Here I am at the pool, dangling my feet over the edge, watching. I'm here because I'm keeping a close eye on my girl, who is playing in the water, but I can't help but see your kids too. Your charmingly brutish, barrel-chested 4-year-old son, running around the pool deck, squeezed into his life jacket like an adorable little sausage. Your giggling 6-year-old daughter, chasing princess sinkers with the new best friend she met three minutes ago. Your 2-year-old, bending over to watch a stream of pee as it makes its way down his leg and onto the concrete pool deck below.

And I look for you.

When I eventually spot you, you're but a few feet, yet miles away -- chatting with friends, catching up on gossip, swapping recipes, scrolling through emails, reading.

I know that our vigilance levels are, by design and necessity, very, very different. My daughter is autistic. She has epilepsy. That means a lot of things of course, but for the sake of this conversation, it means that she has trouble communicating with others and interacting socially and that she could, without warning, have a seizure, which clearly could be deadly in the water. So I don't typically don't get to be off-duty when she's around other kids, and I sure as hell don't get to sit back and devour the latest beach read when I bring her to the pool.

Which means that my experience is always going to be different from yours -- and I get that. And it's OK. It really is. As much as I'd be lying if I said that I don't relish the idea of relaxing poolside, I really like hanging out with my kid. She's all kinds of awesome and we have a great time together. And, besides, I hate to break it to you, but I heard that the ending of that book sucks anyway.

But truthfully, none of that is the point. I'm writing to tell you what I see over here.

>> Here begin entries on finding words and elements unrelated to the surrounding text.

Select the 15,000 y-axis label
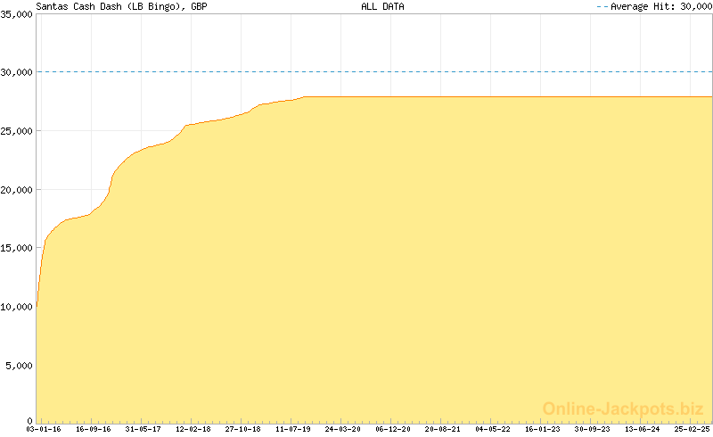Screen dimensions: 713x437 tap(16, 248)
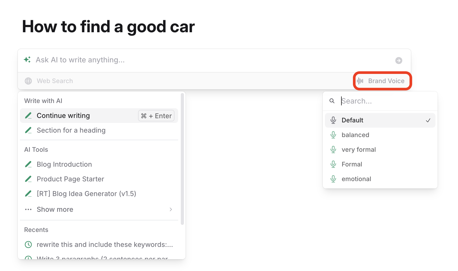Click the AI sparkle icon in prompt bar

27,60
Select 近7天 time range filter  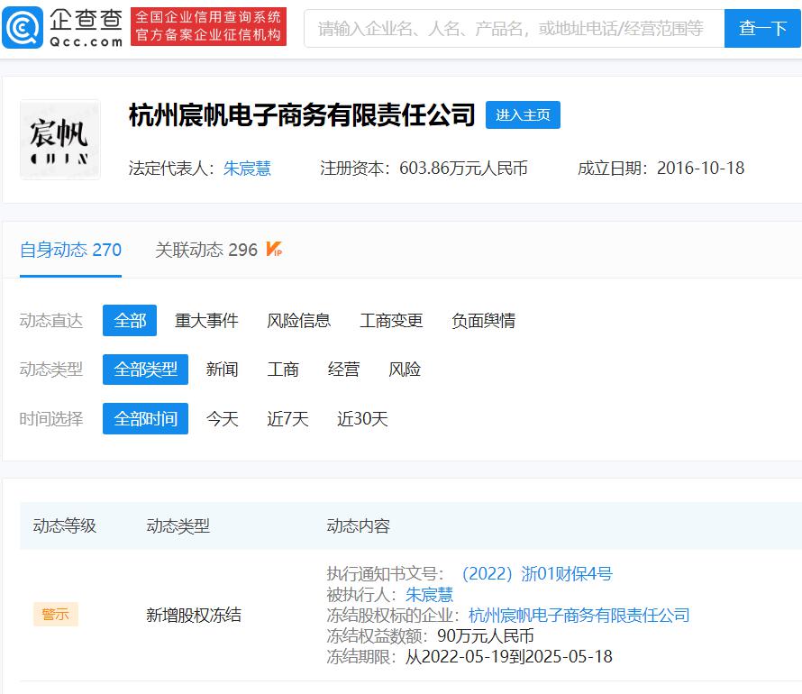pos(287,419)
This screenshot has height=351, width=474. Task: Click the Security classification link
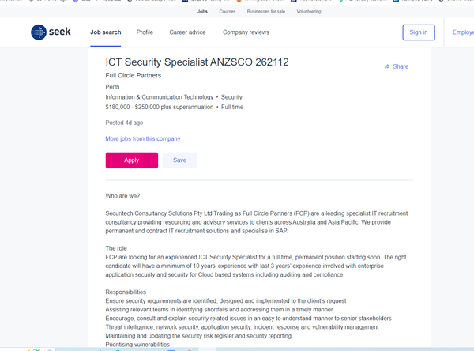coord(231,97)
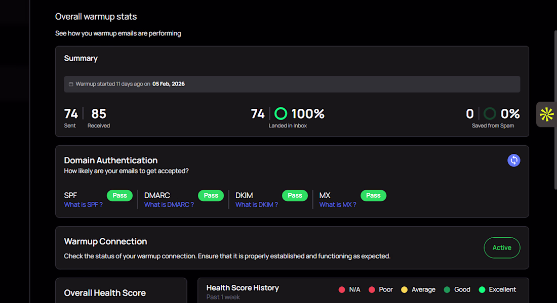The image size is (557, 303).
Task: Click the DMARC Pass badge
Action: coord(211,195)
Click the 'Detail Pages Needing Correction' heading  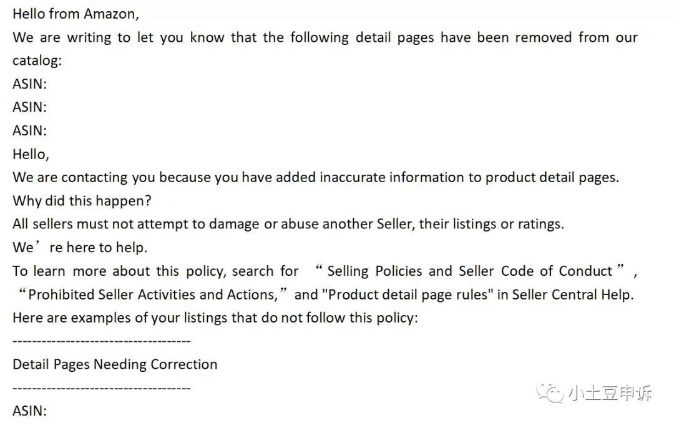[x=115, y=364]
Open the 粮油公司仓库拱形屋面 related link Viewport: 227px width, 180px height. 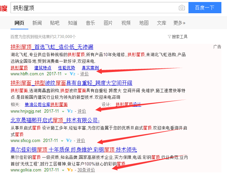(x=46, y=104)
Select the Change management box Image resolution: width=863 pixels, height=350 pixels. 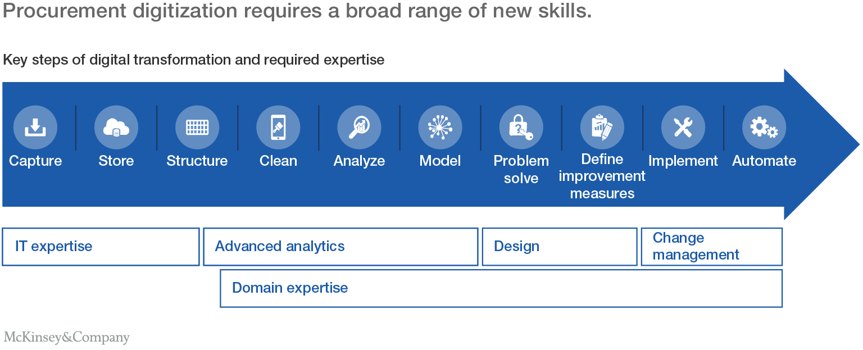[711, 247]
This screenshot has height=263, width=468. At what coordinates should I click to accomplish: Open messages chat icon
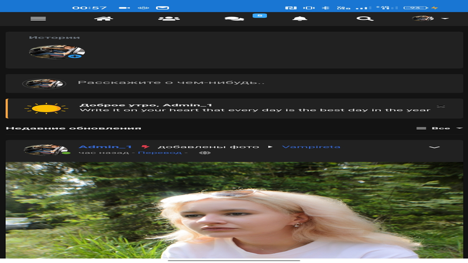[234, 19]
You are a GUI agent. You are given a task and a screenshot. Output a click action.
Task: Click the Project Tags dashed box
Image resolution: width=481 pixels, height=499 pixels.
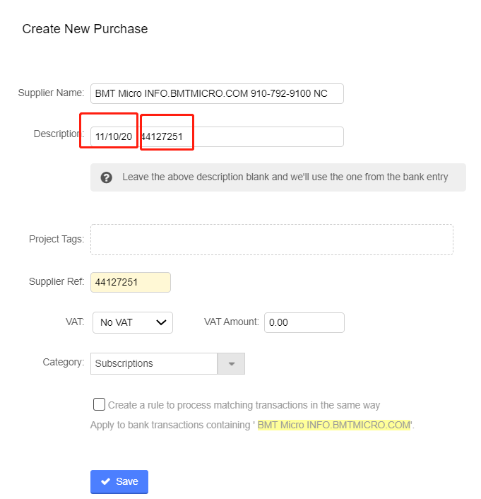[x=271, y=240]
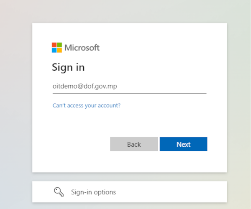251x209 pixels.
Task: Click the red square in Microsoft logo
Action: [54, 45]
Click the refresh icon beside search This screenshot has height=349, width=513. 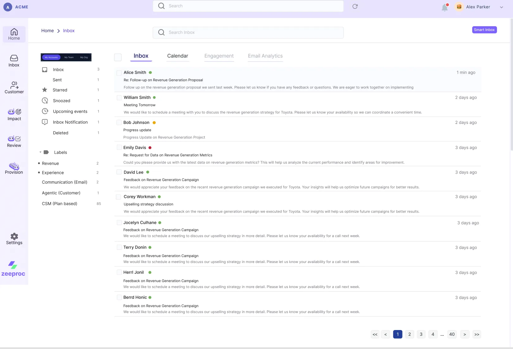355,6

And why, even though you don't have to maintain the same level of vigilance that I do, if you keep opting to tune out and shut down, leaving the job of parenting to the teenaged life guards scanning the surface of the pool, you'll miss an awful lot.

You'll miss him running into trouble and not knowing what to do. You'll miss her panicking when the lifeguard asks her not to jump so close to the steps. You'll miss him, unintentionally or otherwise, treating other kids like crap without anyone there to rein him in.

You'll miss him ignoring the life guards as they try to tell him that he's being unsafe -- or worse, doing something that is making others unsafe. You'll miss her rolling her eyes at them as they walk away, and them rolling their eyes in return, but not at her -- at your absence, whispering under their breath, "Where the hell are this kid's parents?"

You'll miss him meeting up with my kid in the water, wondering what to make of her odd entreaties to play. You'll miss how much he could benefit from your guidance in that moment, from your example to treat all people he encounters with generosity and respect.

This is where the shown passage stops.